HomeBig DataStreamline giant binary object migrations: A Kafka-based resolution for Oracle to Amazon...

Streamline giant binary object migrations: A Kafka-based resolution for Oracle to Amazon Aurora PostgreSQL and Amazon S3


Clients migrating from on-premises Oracle databases to AWS face a problem: effectively relocating giant object information varieties (LOBs) to object storage whereas sustaining information integrity and efficiency. This problem originates from the normal enterprise database design the place LOBs are saved alongside structured information, resulting in storage capability constraints, backup complexity, and efficiency bottlenecks throughout information retrieval and processing. LOBs, which might embrace pictures, movies, and different giant recordsdata, typically trigger conventional information migrations to endure from gradual speeds and LOB truncation points. These points are significantly problematic for long-running migrations that may span a number of years.

On this put up, we current a scalable resolution that makes use of Amazon Managed Streaming for Apache Kafka (Amazon MSK), Amazon Aurora PostgreSQL-Suitable Version, and Amazon MSK Join. The info streaming permits information replication the place modifications are despatched and acquired in a steady move, permitting the goal database to entry and apply the adjustments in actual time. This resolution generates occasions for database actions akin to insert, replace, and delete, triggering AWS Lambda capabilities to obtain LOBs from the supply Oracle database and add them to Amazon Easy Storage Service (Amazon S3) buckets. Concurrently, the streaming occasions migrate the structured information from the Oracle database to the goal database whereas sustaining correct linking with their respective LOBs.

The whole implementation is out there on GitHub, together with AWS Cloud Improvement Equipment (AWS CDK) deployment code, configuration recordsdata, and setup directions.

Resolution overview

Though conventional Oracle database migrations deal with structured information successfully, they wrestle with LOBs that may embrace pictures, movies, and paperwork. These migrations typically fail attributable to measurement limitations and truncation points, creating vital enterprise dangers, together with information loss, prolonged downtime, and undertaking delays that may drive you to delay your cloud transformation initiatives. The issue turns into extra acute throughout long-running migrations spanning a number of years, the place sustaining operational continuity is important.

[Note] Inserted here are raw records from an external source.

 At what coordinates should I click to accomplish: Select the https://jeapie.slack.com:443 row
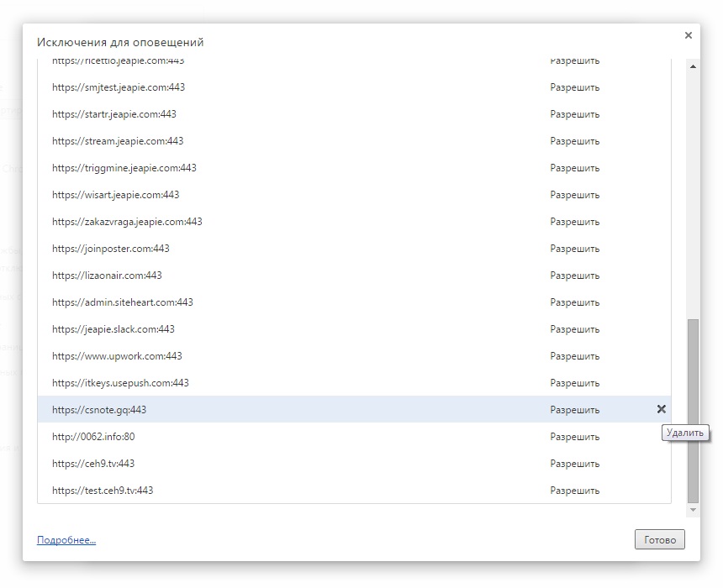coord(113,329)
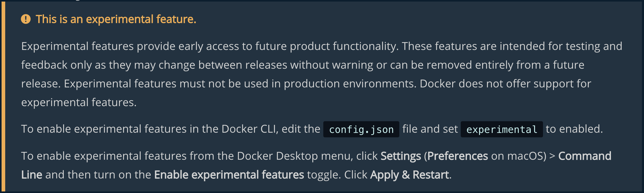Click the phrase 'production environments'
This screenshot has height=193, width=644.
(x=350, y=84)
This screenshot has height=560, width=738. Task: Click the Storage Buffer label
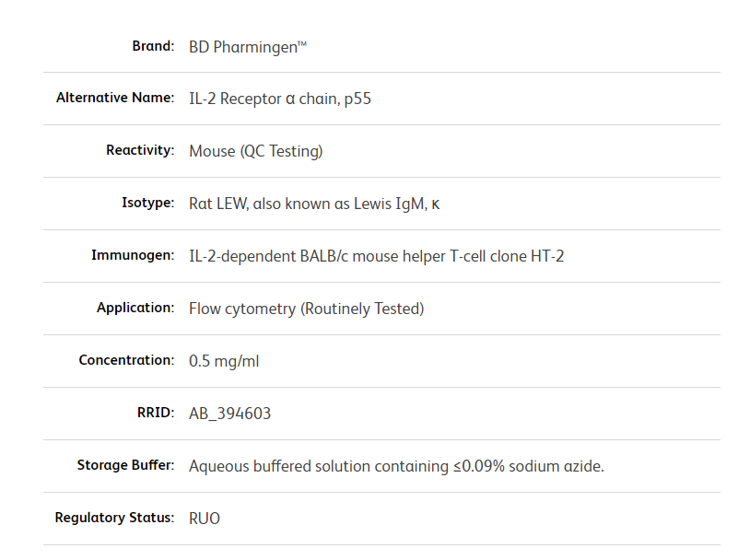[125, 465]
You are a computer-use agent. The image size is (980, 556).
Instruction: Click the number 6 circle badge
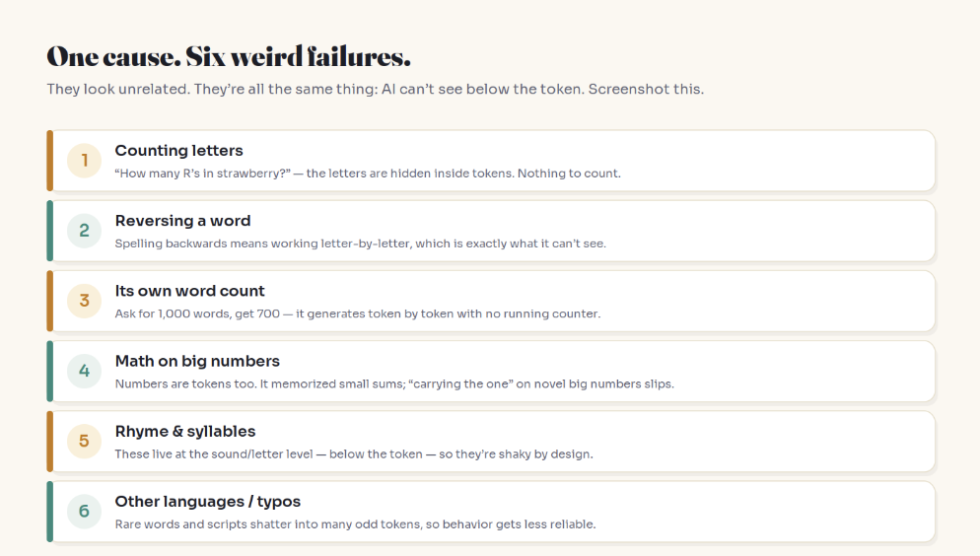(85, 511)
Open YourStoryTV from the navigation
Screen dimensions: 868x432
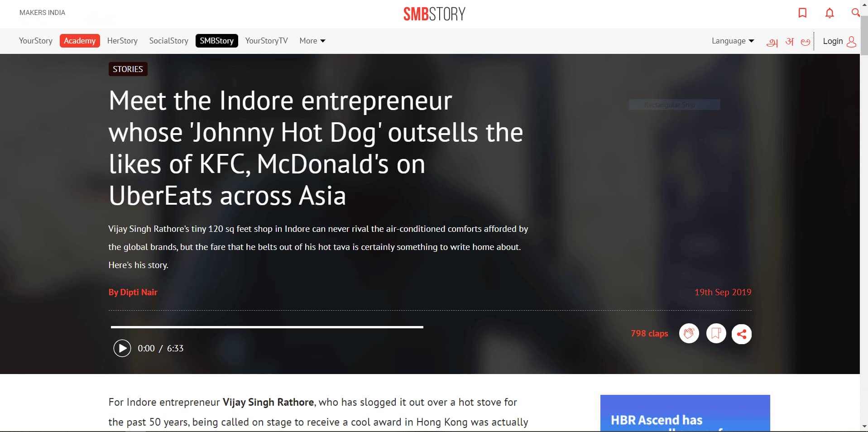tap(266, 41)
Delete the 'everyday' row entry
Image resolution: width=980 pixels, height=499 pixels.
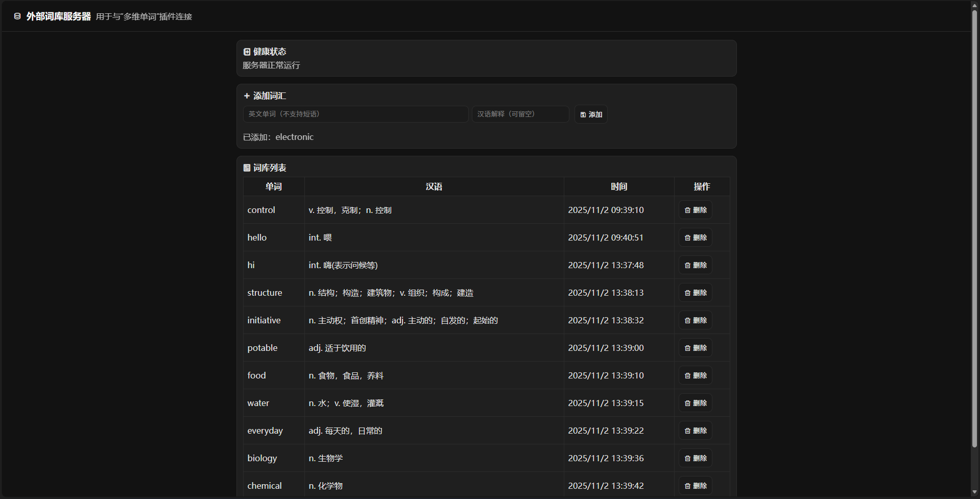pos(695,431)
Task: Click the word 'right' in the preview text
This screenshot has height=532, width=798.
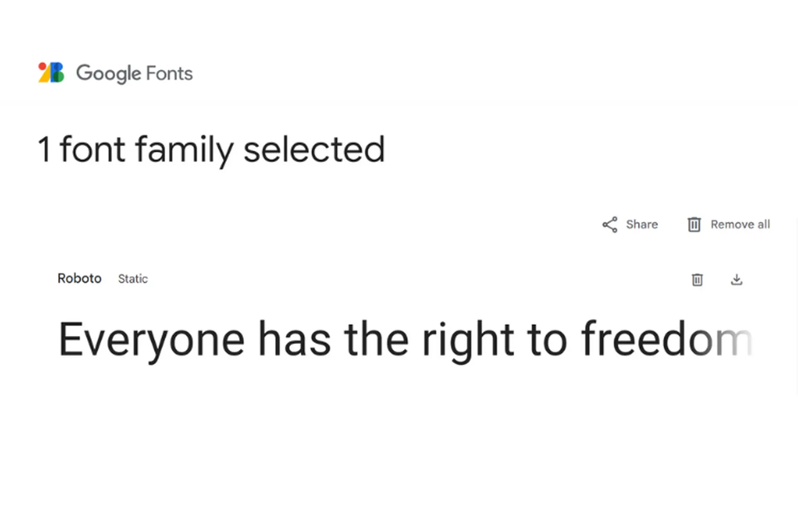Action: coord(468,340)
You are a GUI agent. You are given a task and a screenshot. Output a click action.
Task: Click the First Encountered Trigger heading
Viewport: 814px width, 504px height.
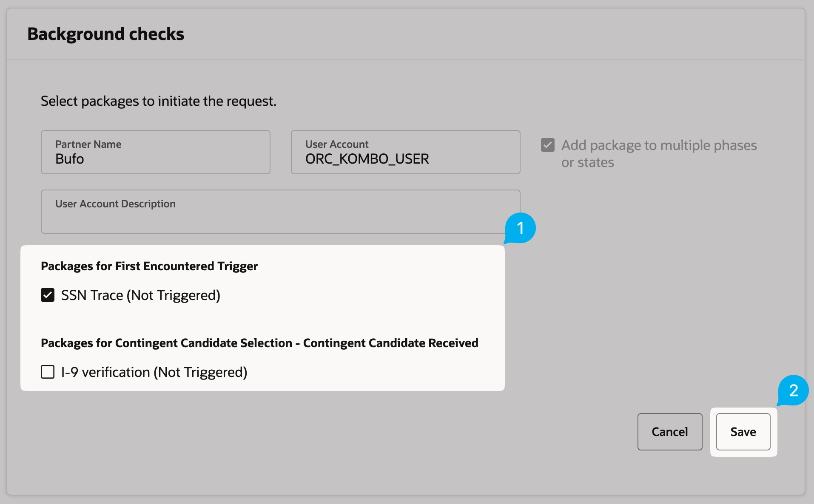(x=149, y=266)
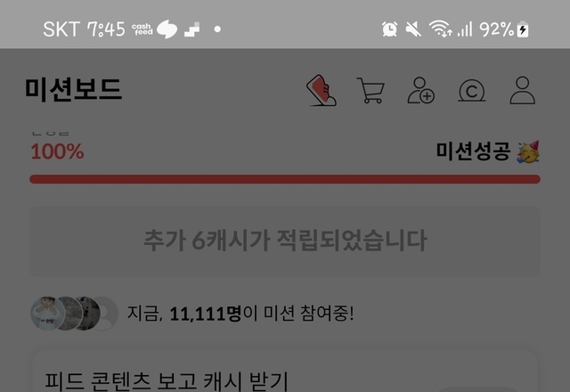The height and width of the screenshot is (392, 570).
Task: Open the user profile icon
Action: (x=523, y=90)
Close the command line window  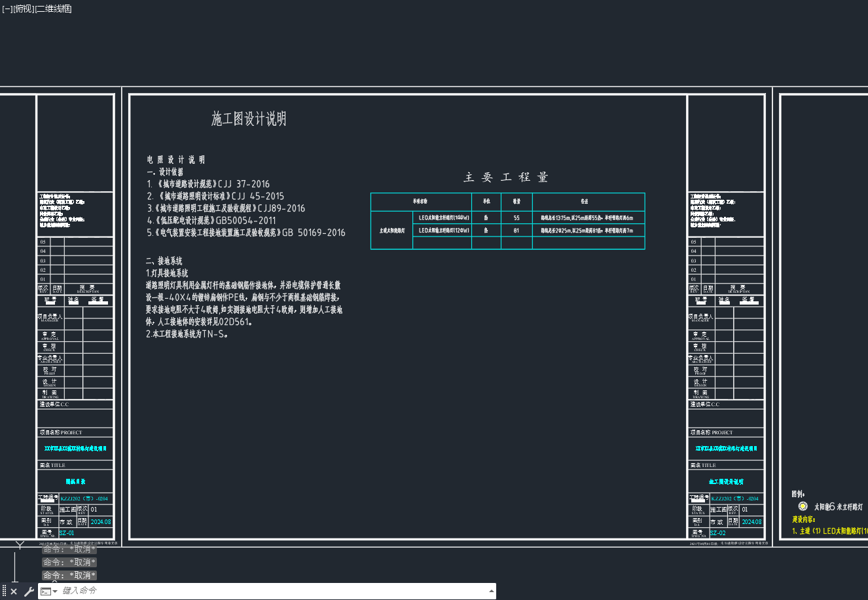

This resolution addresses the important thing challenges of LOB migration, enabling steady, long-term operations with out compromising efficiency or reliability.

By eradicating the dimensions limitations related to conventional migration applied sciences, our resolution gives a strong framework that helps you seamlessly relocate LOBs whereas facilitating information integrity all through the method.

Our method makes use of a contemporary streaming structure to alleviate the normal constraints of Oracle LOB migration. The answer contains the next core parts:

  • Amazon MSK – Offers the streaming infrastructure.
  • Amazon MSK Join – Utilizing two connectors:
    • Debezium Connector for Oracle as a supply connector to seize row-level adjustments that happen in Oracle database. The connector emits change occasions and publishes to a Kafka supply subject.
    • Debezium Connector for JDBC as a sink connector to eat occasions from Kafka supply subject after which write these occasions to Aurora PostgreSQL-Suitable by utilizing a JDBC driver.
  • Lambda operate – Triggered by an occasion supply mapping to Amazon MSK. The operate processes occasions from the Kafka supply subject, extracting the Oracle row main key from every occasion payload. It makes use of this key to obtain the corresponding BLOB information from the supply Oracle database and uploads it to Amazon S3, organizing recordsdata by main key folders to take care of easy linking with the relational database information.
  • Amazon RDS for OracleAmazon Relational Database Service (Amazon RDS) for Oracle is used because the supply database to simulate an on-premises Oracle database.
  • Aurora PostgreSQL-Suitable – Used because the goal database for migrated information.
  • Amazon S3 – Used as object storage for storing the BLOB information from supply database.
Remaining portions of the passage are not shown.